Spring / Summer ’18 introduces a new chapter for Mimi Wade as she once again delves into her fluorescent Hollywood family history. Inspired by a visit to her Grandmother “Granny Pammy’s” house in Hollywood over the summer, she found herself surrounded by Pammy’s vast collection of movie memorabilia, lobby cards, autographs and posters.
Here were posters from films like “Bride of Frankenstein” (1935) and others bearing the Hollywood siren’s profile – some of the which were for movies she hadn’t even starred in – they just wanted to use her face. “I found this quite amusing” says Wade of this latest discovery into her Grandmother’s wild past, “and so I decided to create my own posters, taking on different personas to make these tongue-in-cheek prints on which I feature.”

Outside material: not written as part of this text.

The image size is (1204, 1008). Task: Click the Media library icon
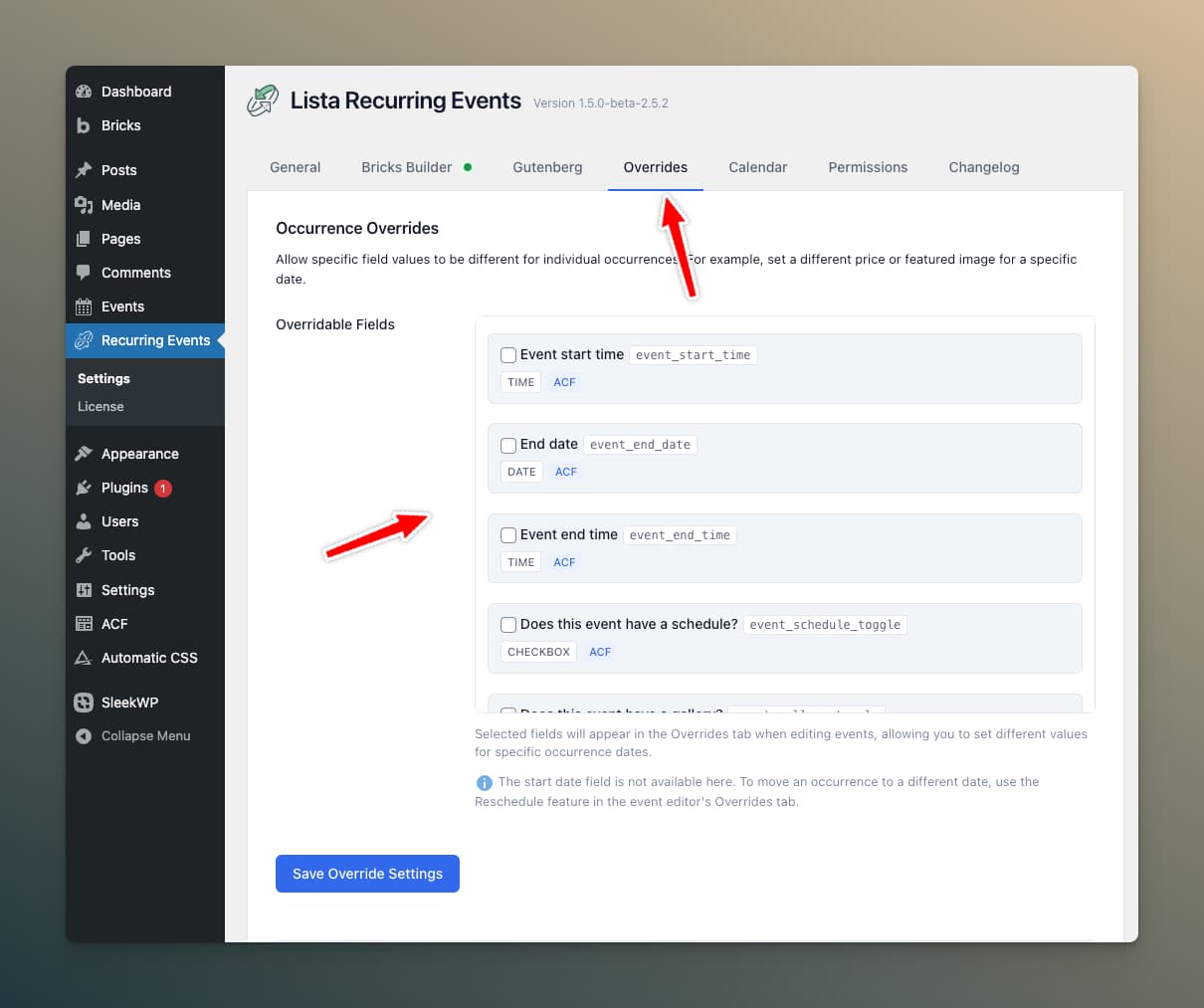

This season Mimi stars in her own movie-poster inspired prints, mimicking that of Hollywood’s bygone B-movie era. Said images are digitally printed on duchess satin or printed using a traditional method in poster printing –using CMYK (Cyan, Magenta, Yellow and Key) on silk. Sleeves and necklines are adorned with luxurious gold and embroidered lace from Sophie Hallette in Paris, while the “Garbo” Jacket and matching pencil skirt indulge in trimmings of this delicate fabric too.
Wade’s silhouettes also take on a new life for their updated script in Mimi’s story and were inspired by Regency period dress and Hollywood’s Golden Age. But it wasn’t just the glitz and glamour of Hollywood that formed the foundations of Wade’s shapes. The heated and confusing politics of 60’s and 70’s California as told in Joan Didion’s “Slouching Towards Bethlehem” was on her nightstand while she was designing for her fourth collection as well as Didion’s follow up novel “The White Album.” The documentary “Listen to me Marlon” played on her mind, and her TV as well. The feature length documentary reveals the thoughts and feelings of Marlon Brando through his personal audio tapes and musings. The very same Brando who once broke into Granny Pammy’s trailer on set to check for padding in her dresses- convinced her figure must have had some assistance from prosthetics. It didn’t- she was all Pammy. Other inspirations came in the form of the subversive fantasy cult film “Hausu” (1977) – the comedic, cut-out and eerie graphics of which one can faintly see in Wade’s new Hollywood Regency.
While films played their roles, it was architecture and foliage which inspired a lot of the embellishments of the collection. The famous Hearst Castle Rose Garden in California and its vivid floral surroundings gave Wade the idea behind the artificially cultivated 1950’s technicolor roses that adorn some of the fabrics. These were made using heat transfer prints, sublimated patches with gold lurex edges and heat sealed woven patches woven by Collitex in Italy and sponsored by Avery Dennison.
Wade revisits her penchant for graphic slogans and they can be found emblazoned across silhouettes in a mixture of screen print and flock- resembling sashes from beauty pageants and digital prints on tulle layered on top of jersey to create a distorted holographic effect.
This season Mimi Wade has once created a dystopic yet beautifully- augmented reality, one that is a joy to be welcomed into.